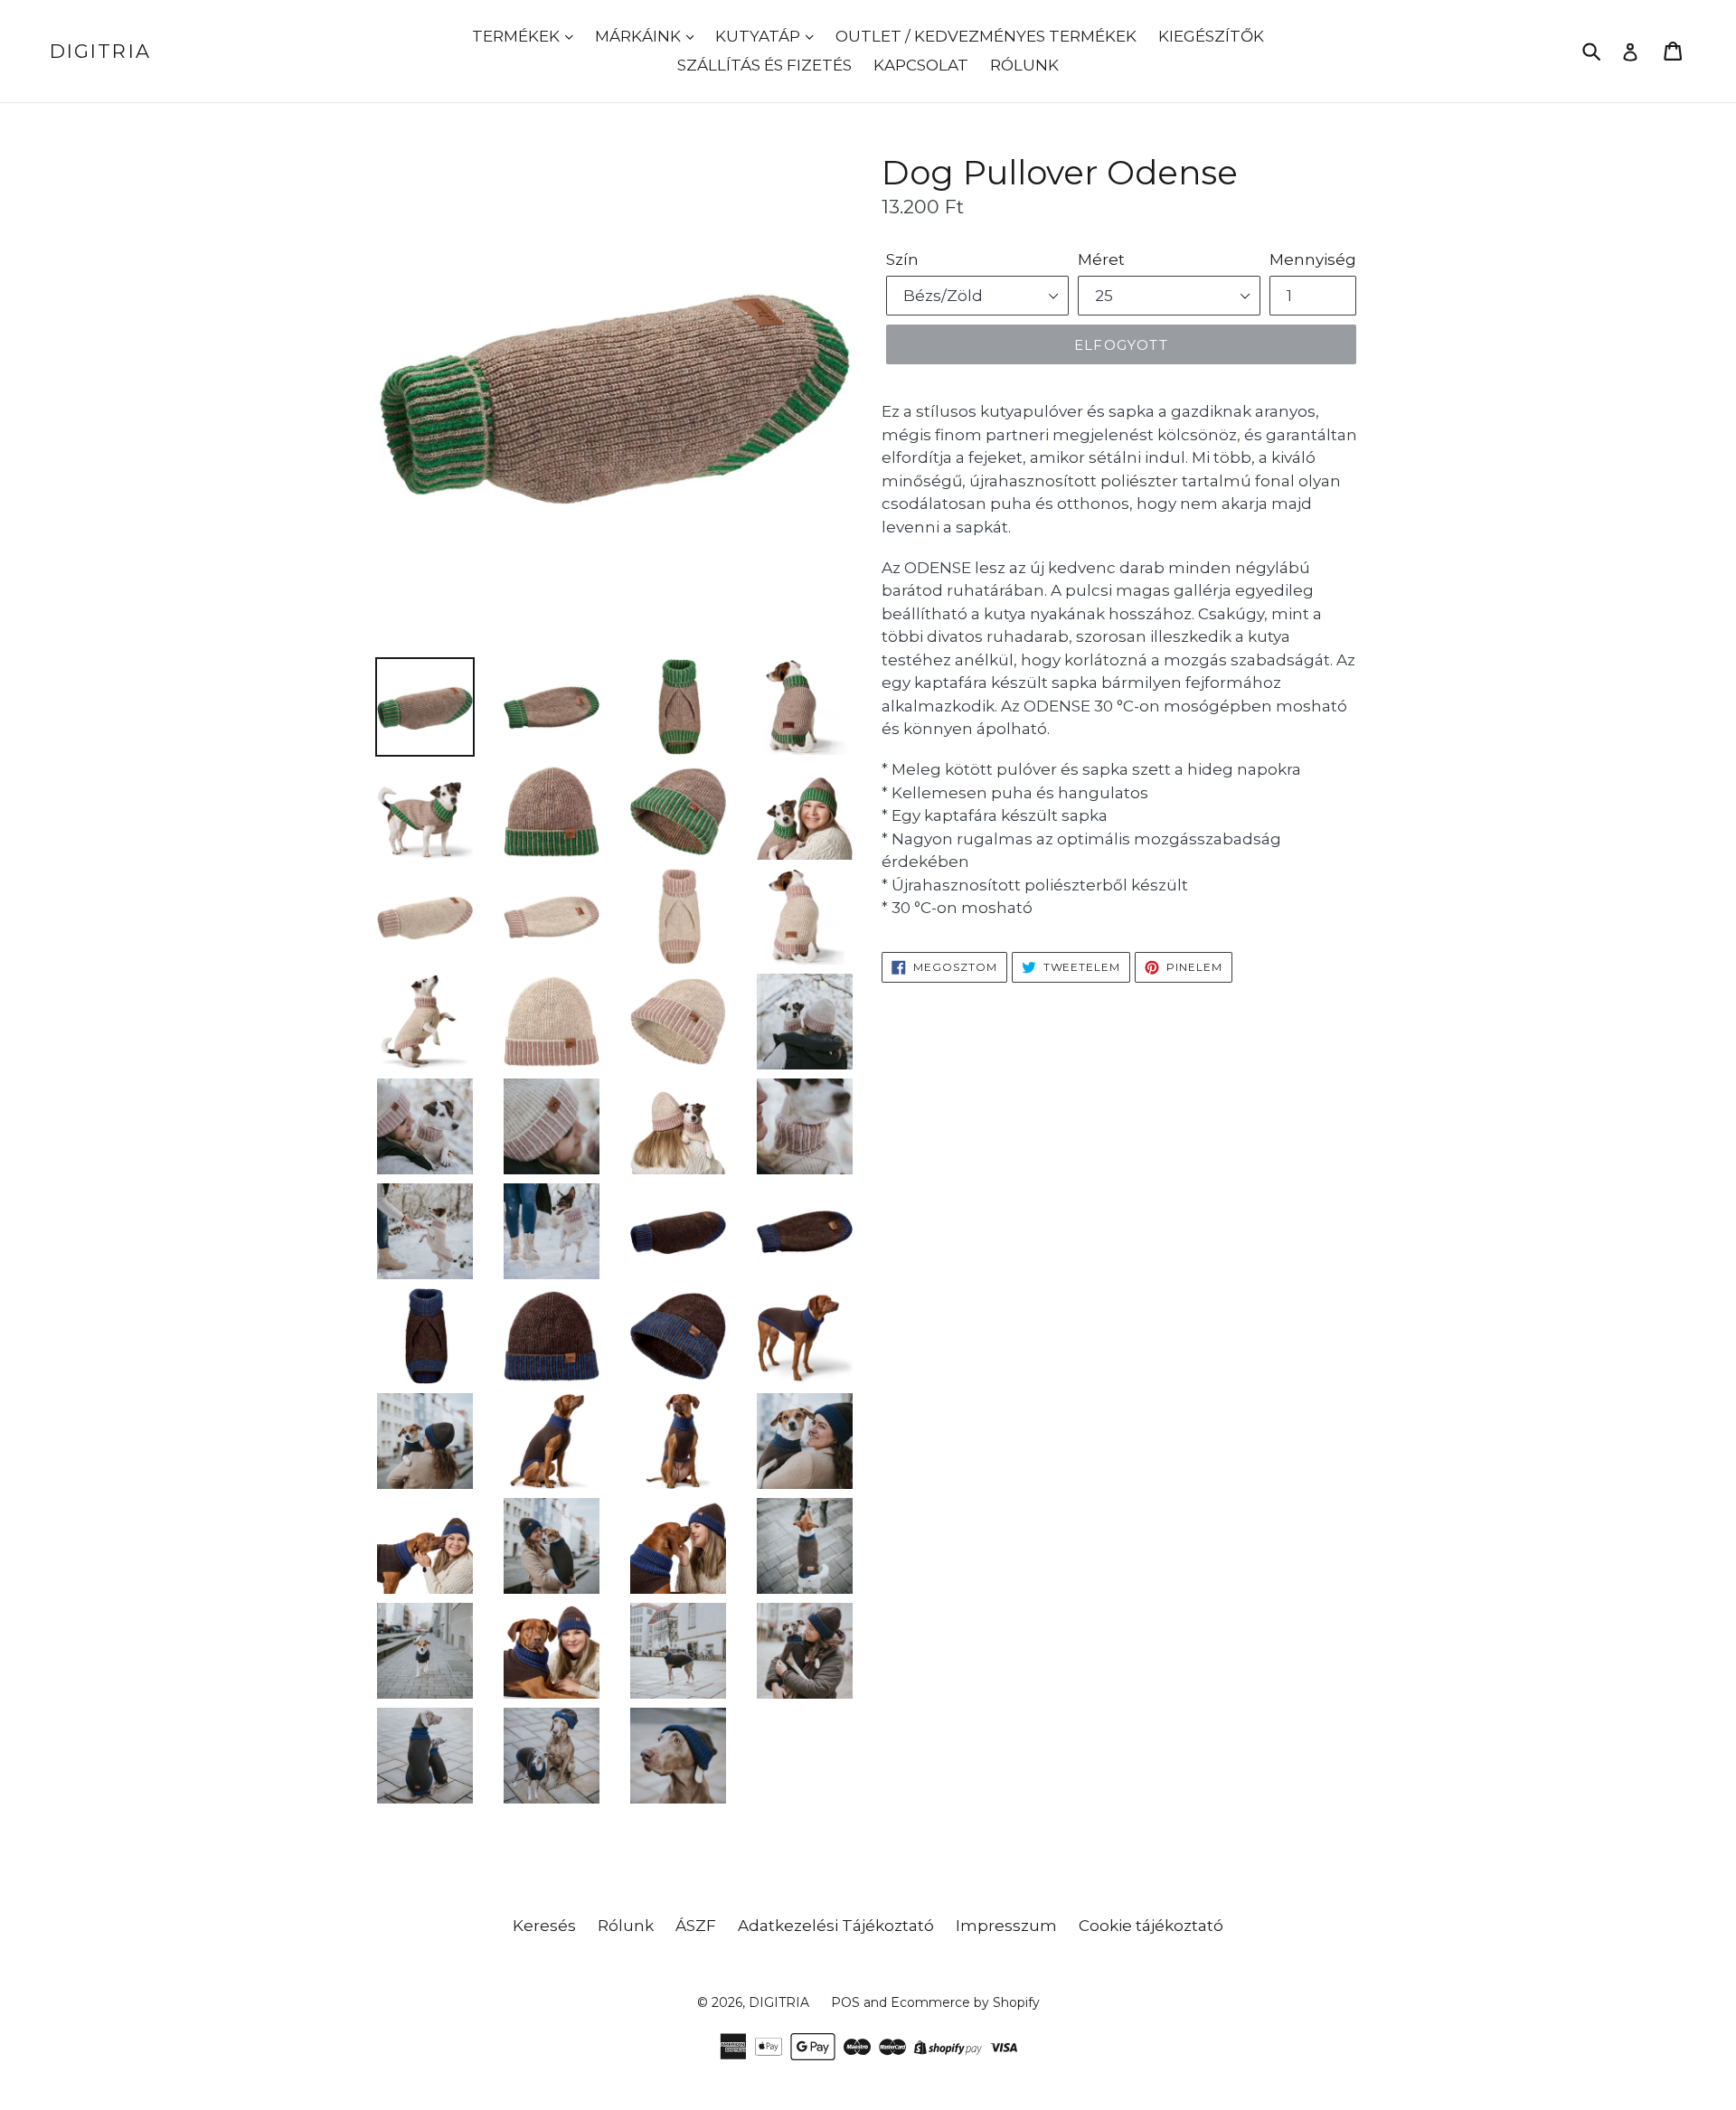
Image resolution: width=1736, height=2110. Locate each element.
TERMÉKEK (517, 36)
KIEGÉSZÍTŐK (1211, 36)
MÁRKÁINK (639, 36)
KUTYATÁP (759, 36)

== Exercise ==
Everything in the data must be printed verbatim except the pictures.

== Task solution ==
Image resolution: width=1736, height=2110. Locate each element.
TERMÉKEK (517, 36)
KIEGÉSZÍTŐK (1211, 36)
MÁRKÁINK (639, 36)
KUTYATÁP (759, 36)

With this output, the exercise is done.